Sometimes a clustering algorithm which is used for a dataset with a high number of features can not be used for a dataset with low numbers of features. What is the effect of numbers of features to select a suitable clustering algorithm?
Well, I wrote an algorithm based on Type-2 fuzzy. I ran it on 10 standard datasets of UCI. In some datasets which have about 4 features my algorithm lose the accuracy. For example: Iris dataset has 150 samples and 4 features and my algorithm lose the accuracy, in the other hand, Wine dataset has 178 samples and 13 features, but it does not lose the accuracy. Even my algorithm can find higher accuracy agaist General Type-2 FCM (GT2 FCM) for Wine dataset.
Also, I add some noise to these datasets and the results were the same.

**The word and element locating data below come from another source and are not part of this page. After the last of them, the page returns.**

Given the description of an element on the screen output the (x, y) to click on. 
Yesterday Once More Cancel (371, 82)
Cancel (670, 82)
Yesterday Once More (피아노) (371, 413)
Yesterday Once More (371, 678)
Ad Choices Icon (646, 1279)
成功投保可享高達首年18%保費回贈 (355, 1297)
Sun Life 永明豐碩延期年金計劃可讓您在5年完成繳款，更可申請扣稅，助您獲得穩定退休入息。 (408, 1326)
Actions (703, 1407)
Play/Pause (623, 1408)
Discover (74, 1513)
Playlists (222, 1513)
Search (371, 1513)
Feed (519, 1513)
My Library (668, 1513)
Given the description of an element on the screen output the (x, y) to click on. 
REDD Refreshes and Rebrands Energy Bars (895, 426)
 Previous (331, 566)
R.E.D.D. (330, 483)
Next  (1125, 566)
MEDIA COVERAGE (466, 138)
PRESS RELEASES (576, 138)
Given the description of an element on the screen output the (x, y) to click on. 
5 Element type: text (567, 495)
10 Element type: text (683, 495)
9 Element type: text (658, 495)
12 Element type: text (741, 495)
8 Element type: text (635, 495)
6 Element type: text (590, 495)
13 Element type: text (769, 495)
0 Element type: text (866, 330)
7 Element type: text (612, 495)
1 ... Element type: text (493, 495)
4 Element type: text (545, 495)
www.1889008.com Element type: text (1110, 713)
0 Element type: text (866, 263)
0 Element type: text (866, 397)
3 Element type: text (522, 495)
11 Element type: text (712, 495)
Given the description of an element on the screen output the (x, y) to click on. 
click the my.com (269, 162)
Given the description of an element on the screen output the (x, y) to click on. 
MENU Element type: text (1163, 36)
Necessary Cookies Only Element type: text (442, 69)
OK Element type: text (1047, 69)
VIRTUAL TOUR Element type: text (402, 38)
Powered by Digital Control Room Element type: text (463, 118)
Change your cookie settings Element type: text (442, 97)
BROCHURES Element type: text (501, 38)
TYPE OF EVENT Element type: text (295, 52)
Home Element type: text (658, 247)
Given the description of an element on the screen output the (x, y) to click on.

A classic approach to testing clustering algorithms is to generate data from mixture distributions of various kinds. This will allow you to vary different parameters like dimensionality without changing the difficulty of the actual clustering.
For instance, one test for initialization of k-means uses an even mixture of very small symmetric clusters positioned at a few corners of the unit hyper cube. You can adjust the dimensionality of this data very easily and test to see how various algorithms treat it. Since you know that the data is highly separated, you also know that you have isolated the convergence properties from the initialization properties.
The higher the number of features, the higher the higher the amount of information, and the higher the degrees of freedom, which means the higher flexibility.
BUT, more features does not necessarily provide more useful information! So, the results of your decision making will be worst if you increase irrelevant features as they cause higher uncertainity and noise.
So, the isssue lies on how much you know about the features and how you choose the best combination of features.